Maise Couto | Biblioteca Pública Estadual Luiz de Bessa

A mostra “COMO ARRUMAR FLORES NUM JARRO II”contacom 06 obras inéditas da artista plástica Maíse Couto em exposição na Biblioteca Pública Estadual Luiz de Bessa, localizada na Praça da Liberdade, 21, bairro dos Funcionários, Belo Horizonte, MG.
A série de obras reunidas para sua segunda mostra individual, é resultado de uma pesquisa ocorrida nos anos de 2016/2017, fruto da imersão da artista em suas questões pessoais e do enfrentamento da rotina solitária e silenciosa do ateliê.
“Como Arrumar Flores num Jarro II” de Maíse Couto é uma mostra que tem como ponto de partida conceitual a epígrafe de Clarice Lispector:
“[…]A vida oblíqua é muito íntima…vivo a riqueza da terra…Sim. A vida é muito oriental. Só algumas pessoas escolhidas pela fatalidade do acaso provaram da liberdade esquiva e delicada da vida. É como saber arrumar flores num jarro: uma sabedoria inútil. Essa liberdade fugitiva de vida não deve ser jamais esquecida: deve estar presente como um eflúvio…viver essa vida é mais um lembrar-se indireto dela do que um viver direto…Só para iniciados a vida então se torna fragilmente verdadeira[…]”
LISPECTOR, Clarice. (1973). Água Viva, RJ: Ed. Rocco, 1998.p.69
Sua série de Pinturas delineiam um universo pictórico elaborado a partir da experimentação de um espaço que não se submete à linearidade de nenhuma perspectiva conhecida, mas a uma paisagem só experimentada no território livre da poesia e da pintura.

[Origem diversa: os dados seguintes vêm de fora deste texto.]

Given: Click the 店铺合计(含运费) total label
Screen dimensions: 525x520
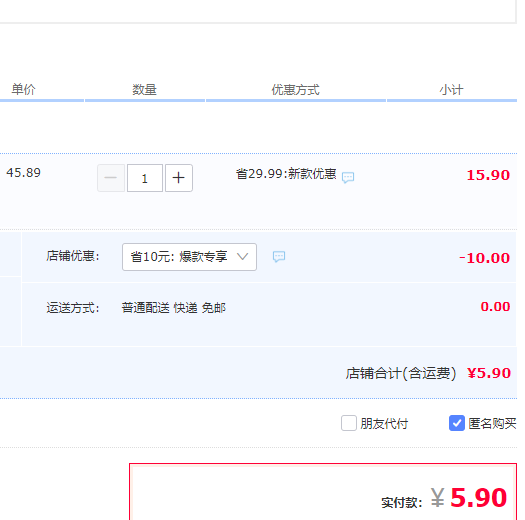Looking at the screenshot, I should point(401,373).
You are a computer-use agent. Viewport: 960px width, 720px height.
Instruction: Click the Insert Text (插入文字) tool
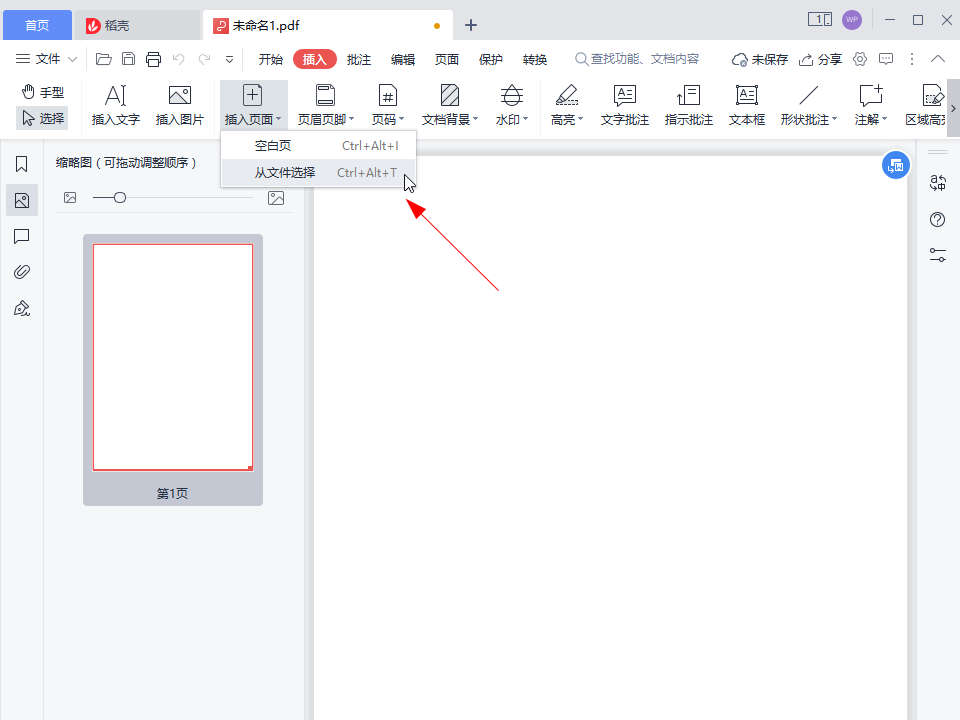tap(116, 105)
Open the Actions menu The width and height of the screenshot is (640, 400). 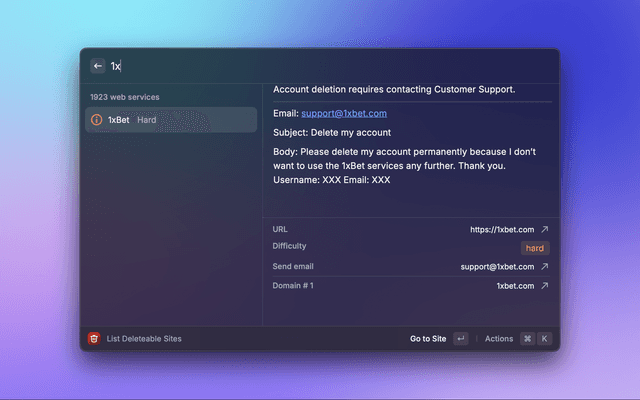click(499, 339)
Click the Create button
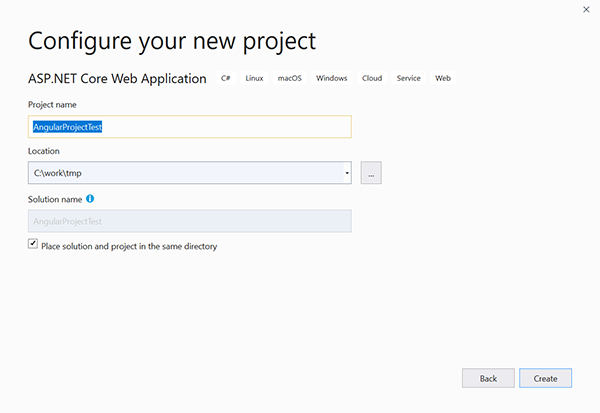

O processo criativo da artista se dá a partir do problema da tela em branco e no decorrente jogo de seleção e deleção instaurado na busca de equilíbrio plástico de elementos que atravessam as fronteiras entre a figuração e a abstração.
As paisagens imaginadas, são normalmente habitadas poruma criança inspirada nos retratos de sua filha. O símbolo, personifica sua própria imagem infantil em espaços indefinidos, em situações e ações que revela resquícios mesclados de lembranças e de imaginação absolutamente inconscientes, refazendo no plano suas “lembranças indiretas”.
Imagens de fragmentos de memória que na fatura da pintura se mesclam aleatoriamente com impulsos gestuais plasmados em cores e formas diversas.